> _EXERCISE_:
A word-for-word transcript of every entry is required.

> _STORED DATA_:
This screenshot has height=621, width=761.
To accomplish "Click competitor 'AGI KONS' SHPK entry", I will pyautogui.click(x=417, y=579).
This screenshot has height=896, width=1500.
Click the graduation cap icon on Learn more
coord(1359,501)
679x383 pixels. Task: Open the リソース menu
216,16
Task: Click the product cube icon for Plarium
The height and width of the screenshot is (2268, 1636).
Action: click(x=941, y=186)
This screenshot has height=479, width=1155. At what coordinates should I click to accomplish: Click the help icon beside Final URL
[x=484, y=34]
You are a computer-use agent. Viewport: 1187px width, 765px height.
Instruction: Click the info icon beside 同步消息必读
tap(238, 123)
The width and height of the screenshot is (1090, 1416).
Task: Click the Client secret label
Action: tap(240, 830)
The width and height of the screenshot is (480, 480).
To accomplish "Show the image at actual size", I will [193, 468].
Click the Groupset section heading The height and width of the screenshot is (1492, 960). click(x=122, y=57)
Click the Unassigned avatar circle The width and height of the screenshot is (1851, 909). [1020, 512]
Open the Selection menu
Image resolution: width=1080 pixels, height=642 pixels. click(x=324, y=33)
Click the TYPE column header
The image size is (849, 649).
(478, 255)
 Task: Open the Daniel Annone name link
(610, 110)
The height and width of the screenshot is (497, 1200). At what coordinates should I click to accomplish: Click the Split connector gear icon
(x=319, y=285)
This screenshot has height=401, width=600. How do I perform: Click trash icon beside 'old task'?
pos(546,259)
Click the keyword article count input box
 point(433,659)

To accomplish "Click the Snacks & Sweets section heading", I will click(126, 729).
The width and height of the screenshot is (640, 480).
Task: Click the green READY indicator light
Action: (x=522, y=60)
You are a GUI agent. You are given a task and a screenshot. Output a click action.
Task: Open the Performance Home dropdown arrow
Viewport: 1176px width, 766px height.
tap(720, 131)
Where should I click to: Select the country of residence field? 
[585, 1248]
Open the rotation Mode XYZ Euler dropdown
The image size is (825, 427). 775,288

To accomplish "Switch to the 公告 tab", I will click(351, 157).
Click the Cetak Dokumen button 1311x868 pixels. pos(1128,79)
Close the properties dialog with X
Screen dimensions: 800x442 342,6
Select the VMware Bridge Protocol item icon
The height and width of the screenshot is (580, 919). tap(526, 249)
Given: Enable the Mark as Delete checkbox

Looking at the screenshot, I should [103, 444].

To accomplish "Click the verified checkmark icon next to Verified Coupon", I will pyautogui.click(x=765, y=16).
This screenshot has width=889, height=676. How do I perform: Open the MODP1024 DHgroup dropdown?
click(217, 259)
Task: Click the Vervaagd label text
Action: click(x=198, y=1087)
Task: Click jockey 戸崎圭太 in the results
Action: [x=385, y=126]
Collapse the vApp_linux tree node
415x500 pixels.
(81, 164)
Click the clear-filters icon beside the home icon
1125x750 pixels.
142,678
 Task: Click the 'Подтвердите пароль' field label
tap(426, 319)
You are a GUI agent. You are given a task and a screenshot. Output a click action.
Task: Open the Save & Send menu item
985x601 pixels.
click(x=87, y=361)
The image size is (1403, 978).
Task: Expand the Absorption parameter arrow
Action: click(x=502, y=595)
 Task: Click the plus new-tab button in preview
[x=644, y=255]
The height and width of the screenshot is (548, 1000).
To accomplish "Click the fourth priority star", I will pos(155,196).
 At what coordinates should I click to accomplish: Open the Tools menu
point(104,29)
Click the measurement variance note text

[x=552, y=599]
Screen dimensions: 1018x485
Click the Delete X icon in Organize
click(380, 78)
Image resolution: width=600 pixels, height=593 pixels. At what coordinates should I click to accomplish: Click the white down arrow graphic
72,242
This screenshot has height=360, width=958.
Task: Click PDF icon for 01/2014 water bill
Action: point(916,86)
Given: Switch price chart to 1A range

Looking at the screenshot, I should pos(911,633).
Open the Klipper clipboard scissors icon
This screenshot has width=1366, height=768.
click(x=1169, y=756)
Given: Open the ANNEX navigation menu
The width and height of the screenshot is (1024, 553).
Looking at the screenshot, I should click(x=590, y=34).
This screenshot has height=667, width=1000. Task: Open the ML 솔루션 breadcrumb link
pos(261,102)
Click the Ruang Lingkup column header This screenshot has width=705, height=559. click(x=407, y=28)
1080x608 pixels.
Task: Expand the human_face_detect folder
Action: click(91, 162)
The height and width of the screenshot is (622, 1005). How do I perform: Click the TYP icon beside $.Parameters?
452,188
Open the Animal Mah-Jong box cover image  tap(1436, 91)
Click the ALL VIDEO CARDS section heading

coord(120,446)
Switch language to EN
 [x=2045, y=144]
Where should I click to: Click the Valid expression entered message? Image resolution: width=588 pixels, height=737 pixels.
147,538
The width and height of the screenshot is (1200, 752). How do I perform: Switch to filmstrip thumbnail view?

> _TASK ANSWER_:
This screenshot has height=621, width=761.
To accomplish "Click competitor 'AGI KONS' SHPK entry", I will pyautogui.click(x=417, y=579).
This screenshot has height=896, width=1500.
Click the graduation cap icon on Learn more
coord(1359,501)
679x383 pixels. Task: Open the リソース menu
216,16
Task: Click the product cube icon for Plarium
The height and width of the screenshot is (2268, 1636).
Action: click(x=941, y=186)
This screenshot has height=479, width=1155. At what coordinates should I click to accomplish: Click the help icon beside Final URL
[x=484, y=34]
You are a computer-use agent. Viewport: 1187px width, 765px height.
Instruction: Click the info icon beside 同步消息必读
tap(238, 123)
The width and height of the screenshot is (1090, 1416).
Task: Click the Client secret label
Action: tap(240, 830)
The width and height of the screenshot is (480, 480).
To accomplish "Show the image at actual size", I will [193, 468].
Click the Groupset section heading The height and width of the screenshot is (1492, 960). click(x=122, y=57)
Click the Unassigned avatar circle The width and height of the screenshot is (1851, 909). [1020, 512]
Open the Selection menu
Image resolution: width=1080 pixels, height=642 pixels. click(x=324, y=33)
Click the TYPE column header
The image size is (849, 649).
(478, 255)
 Task: Open the Daniel Annone name link
(610, 110)
The height and width of the screenshot is (497, 1200). At what coordinates should I click to accomplish: Click the Split connector gear icon
(x=319, y=285)
This screenshot has height=401, width=600. How do I perform: Click trash icon beside 'old task'?
pos(546,259)
Click the keyword article count input box
 point(433,659)

To accomplish "Click the Snacks & Sweets section heading", I will click(126, 729).
The width and height of the screenshot is (640, 480).
Task: Click the green READY indicator light
Action: (x=522, y=60)
You are a GUI agent. You are given a task and a screenshot. Output a click action.
Task: Open the Performance Home dropdown arrow
Viewport: 1176px width, 766px height.
tap(720, 131)
Where should I click to: Select the country of residence field? 
[585, 1248]
Open the rotation Mode XYZ Euler dropdown
The image size is (825, 427). 775,288

To accomplish "Switch to the 公告 tab", I will click(351, 157).
Click the Cetak Dokumen button 1311x868 pixels. pos(1128,79)
Close the properties dialog with X
Screen dimensions: 800x442 342,6
Select the VMware Bridge Protocol item icon
The height and width of the screenshot is (580, 919). tap(526, 249)
Given: Enable the Mark as Delete checkbox

Looking at the screenshot, I should [103, 444].

To accomplish "Click the verified checkmark icon next to Verified Coupon", I will pyautogui.click(x=765, y=16).
This screenshot has width=889, height=676. How do I perform: Open the MODP1024 DHgroup dropdown?
click(217, 259)
Task: Click the Vervaagd label text
Action: click(x=198, y=1087)
Task: Click jockey 戸崎圭太 in the results
Action: [x=385, y=126]
Collapse the vApp_linux tree node
415x500 pixels.
(81, 164)
Click the clear-filters icon beside the home icon
1125x750 pixels.
142,678
 Task: Click the 'Подтвердите пароль' field label
tap(426, 319)
You are a GUI agent. You are given a task and a screenshot. Output a click action.
Task: Open the Save & Send menu item
985x601 pixels.
click(x=87, y=361)
The image size is (1403, 978).
Task: Expand the Absorption parameter arrow
Action: click(x=502, y=595)
 Task: Click the plus new-tab button in preview
[x=644, y=255]
The height and width of the screenshot is (548, 1000).
To accomplish "Click the fourth priority star", I will pos(155,196).
 At what coordinates should I click to accomplish: Open the Tools menu
point(104,29)
Click the measurement variance note text

[x=552, y=599]
Screen dimensions: 1018x485
Click the Delete X icon in Organize
click(380, 78)
Image resolution: width=600 pixels, height=593 pixels. At what coordinates should I click to accomplish: Click the white down arrow graphic
72,242
This screenshot has height=360, width=958.
Task: Click PDF icon for 01/2014 water bill
Action: point(916,86)
Given: Switch price chart to 1A range

Looking at the screenshot, I should pos(911,633).
Open the Klipper clipboard scissors icon
This screenshot has width=1366, height=768.
click(x=1169, y=756)
Given: Open the ANNEX navigation menu
The width and height of the screenshot is (1024, 553).
Looking at the screenshot, I should click(x=590, y=34).
This screenshot has height=667, width=1000. Task: Open the ML 솔루션 breadcrumb link
pos(261,102)
Click the Ruang Lingkup column header This screenshot has width=705, height=559. click(x=407, y=28)
1080x608 pixels.
Task: Expand the human_face_detect folder
Action: click(91, 162)
The height and width of the screenshot is (622, 1005). How do I perform: Click the TYP icon beside $.Parameters?
452,188
Open the Animal Mah-Jong box cover image  tap(1436, 91)
Click the ALL VIDEO CARDS section heading

coord(120,446)
Switch language to EN
 [x=2045, y=144]
Where should I click to: Click the Valid expression entered message? Image resolution: width=588 pixels, height=737 pixels.
147,538
The width and height of the screenshot is (1200, 752). How do I perform: Switch to filmstrip thumbnail view?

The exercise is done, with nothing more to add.